The primary contribution of the paper is the introduction of a novel Group Robust Preference Optimization (GRPO) method. The essence of GRPO lies in addressing the issue of preference heterogeneity across different groups. The proposed method builds upon direct preference optimization techniques but distinguishes itself by focusing on the worst-case group performance. This is realized by adaptively and sequentially weighting the importance of different groups, thereby robustly aligning the LLMs to varied preferences.

Methodology

The authors developed a method that adapts the context of the LLM by including group information and optimizes the worst-case alignment performance across all groups. GRPO follows a reward-free framework similar to previous direct preference optimization methods but introduces a robustness component to handle diverse preference distributions.

Key steps in the proposed methodology include:

Problem Formulation: The optimization problem is defined to minimize the worst-case cumulative loss across multiple groups.
Algorithm: An alternating optimization algorithm is proposed where group weights and the policy are updated iteratively using a mirror descent approach.
Theoretical Analysis: The paper examines the convergence properties of the GRPO algorithm for log-linear policy classes, providing rigorous mathematical proofs.

Theoretical and Empirical Findings

Theoretical findings indicate that the GRPO algorithm converges and robustly handles the worst-case scenarios in terms of group loss. Empirical evaluations on both synthetic and real-world datasets demonstrate the superiority of GRPO over traditional, non-robust methods.

Synthetic Data Results

In the synthetic experiments, various scenarios were tested, such as groups with the same response distributions but different sizes, or groups with different response distributions. GRPO consistently outperformed baseline methods, achieving lower worst-case validation losses and reward errors. Particularly in scenarios with imbalanced group sizes and differing responses, the GRPO method showed significant robustness and improved group-level performance.

Real-World Data Results

In the real-world experiments involving GlobalOpinionQA, GRPO was applied to align the Gemma-2B model to the preferences of survey participants from different countries. GRPO markedly reduced loss imbalances among groups and improved performance for the worst-off groups, achieving higher accuracy in preference alignment. This outcome illustrates the practical viability of GRPO in addressing diverse global opinions.

Implications and Future Directions

The implications of the research are multifold:

Fairness: By ensuring equitable performance across all groups, the proposed method addresses potential biases in LLM fine-tuning.
Customization: GRPO provides a framework for task-specific customization of LLMs catering to diverse demographic preferences without disadvantaging any particular subset.
Scalability: The adaptive weighting mechanism is scalable and can be integrated into existing RLHF pipelines efficiently.
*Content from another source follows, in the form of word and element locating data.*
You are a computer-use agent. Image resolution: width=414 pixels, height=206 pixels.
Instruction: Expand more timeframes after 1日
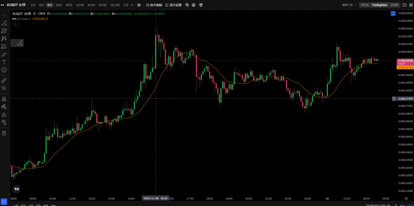(132, 5)
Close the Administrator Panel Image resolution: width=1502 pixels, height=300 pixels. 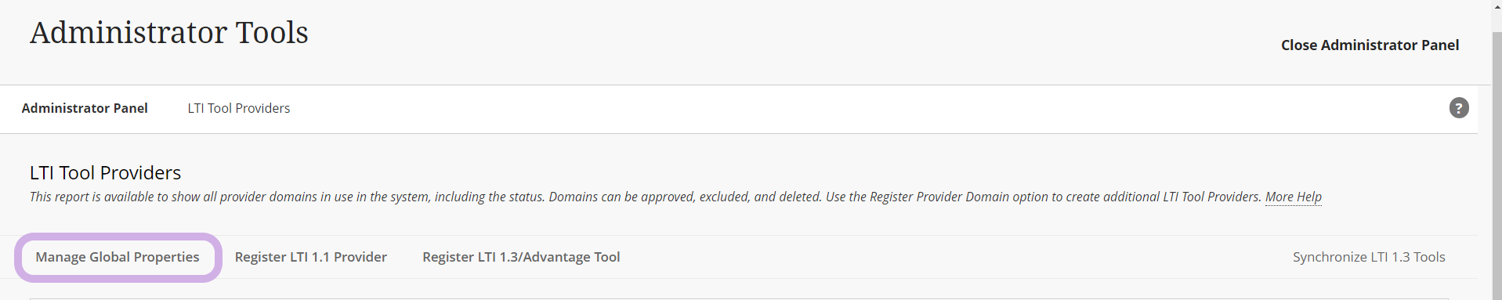click(1370, 45)
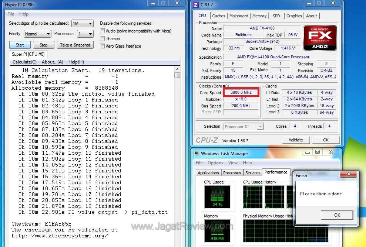Open the Calculate(C) menu in Super PI
Screen dimensions: 366x247
point(24,62)
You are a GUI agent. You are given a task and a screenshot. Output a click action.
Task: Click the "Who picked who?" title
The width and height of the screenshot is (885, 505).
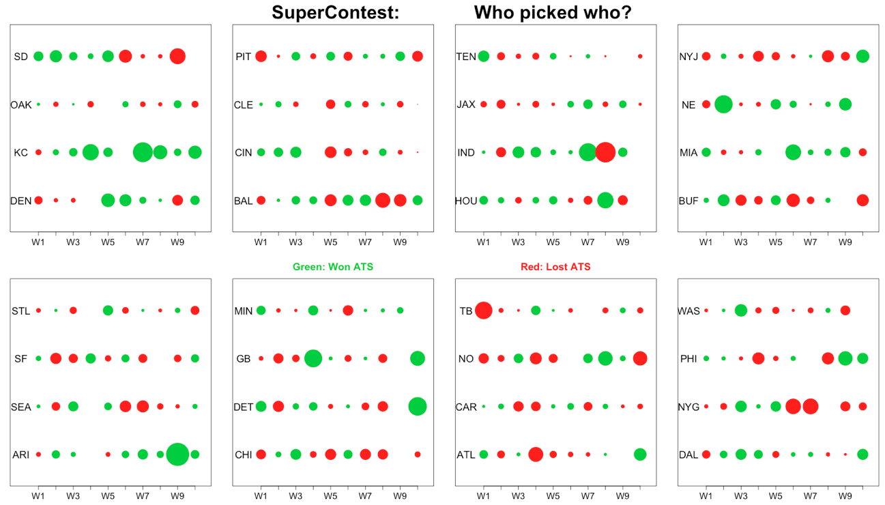click(x=553, y=12)
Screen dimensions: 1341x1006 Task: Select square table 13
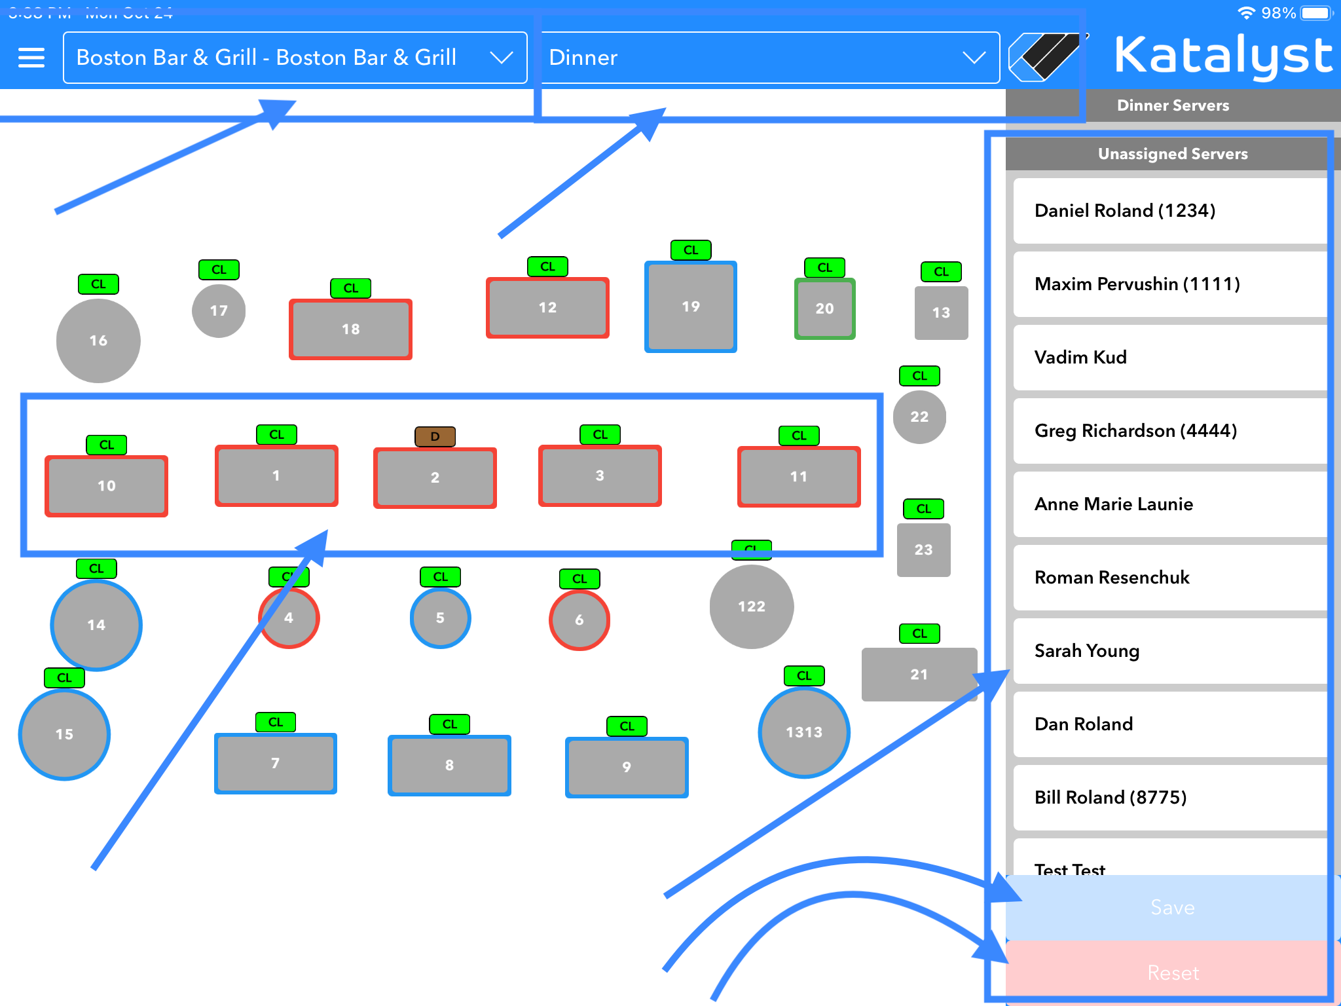pyautogui.click(x=941, y=313)
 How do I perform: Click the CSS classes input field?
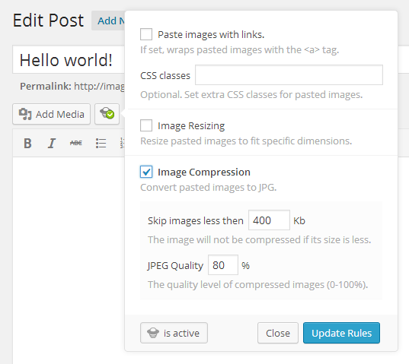click(289, 75)
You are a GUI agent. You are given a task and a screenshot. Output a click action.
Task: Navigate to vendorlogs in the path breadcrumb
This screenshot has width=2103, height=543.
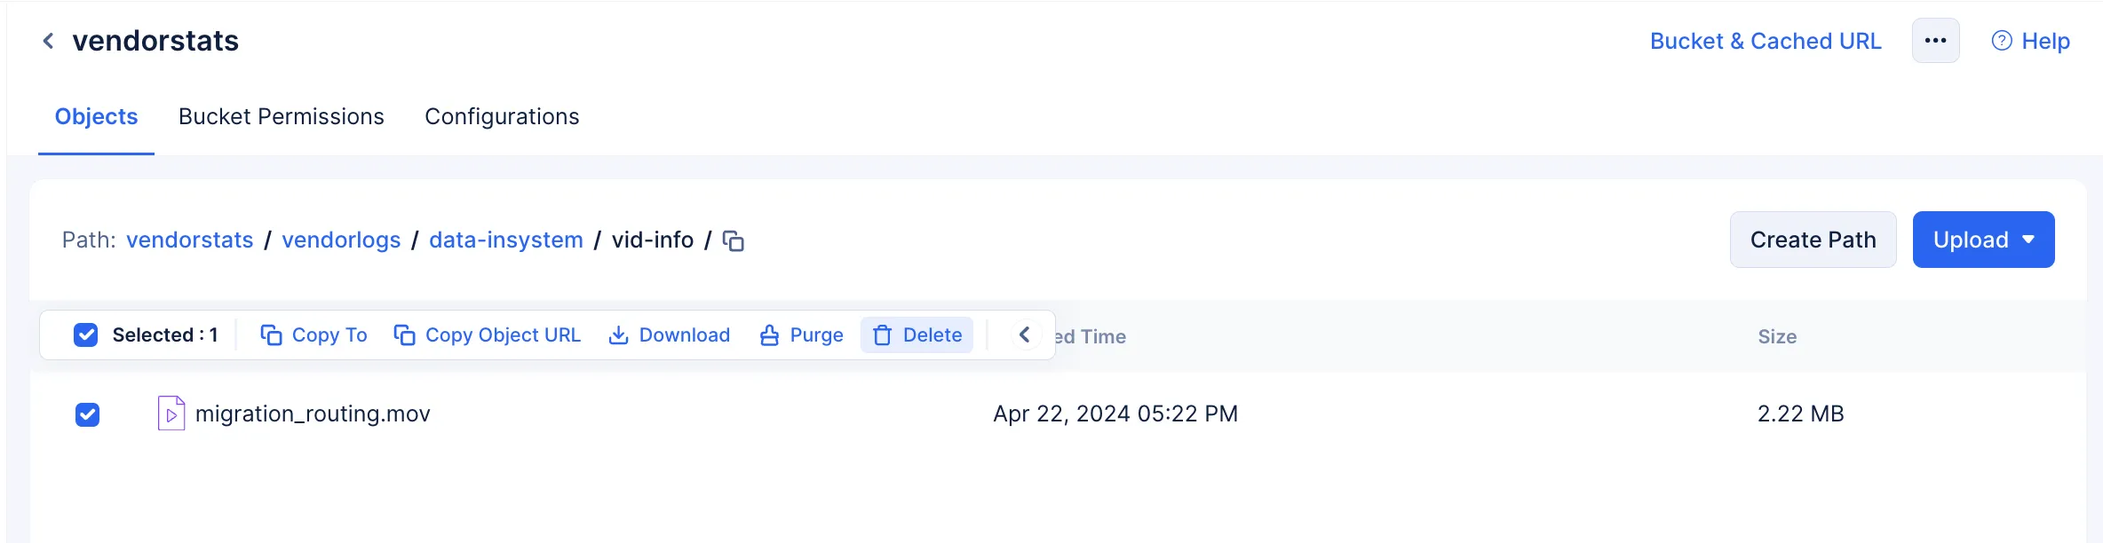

Future research directions may involve exploring the application of GRPO in different domains, such as vision and speech processing, where similar preference heterogeneity issues exist. Investigating trade-offs between worst-case and average-case performance to balance overall model efficacy could also be a significant area of exploration. Additionally, extending the theoretical framework to more complex neural architectures and larger scale datasets would provide further validation of GRPO's robustness.

Conclusion

The GRPO method represents a substantive advancement in the field of reward-free RLHF by addressing the critical issue of alignment with diverse user group preferences. The theoretical foundation and empirical validation provided in this paper underscore the potential of GRPO to enhance the fairness and effectiveness of LLM fine-tuning. Researchers and practitioners can build upon this work to develop more inclusive AI systems that better serve the needs of varied user populations.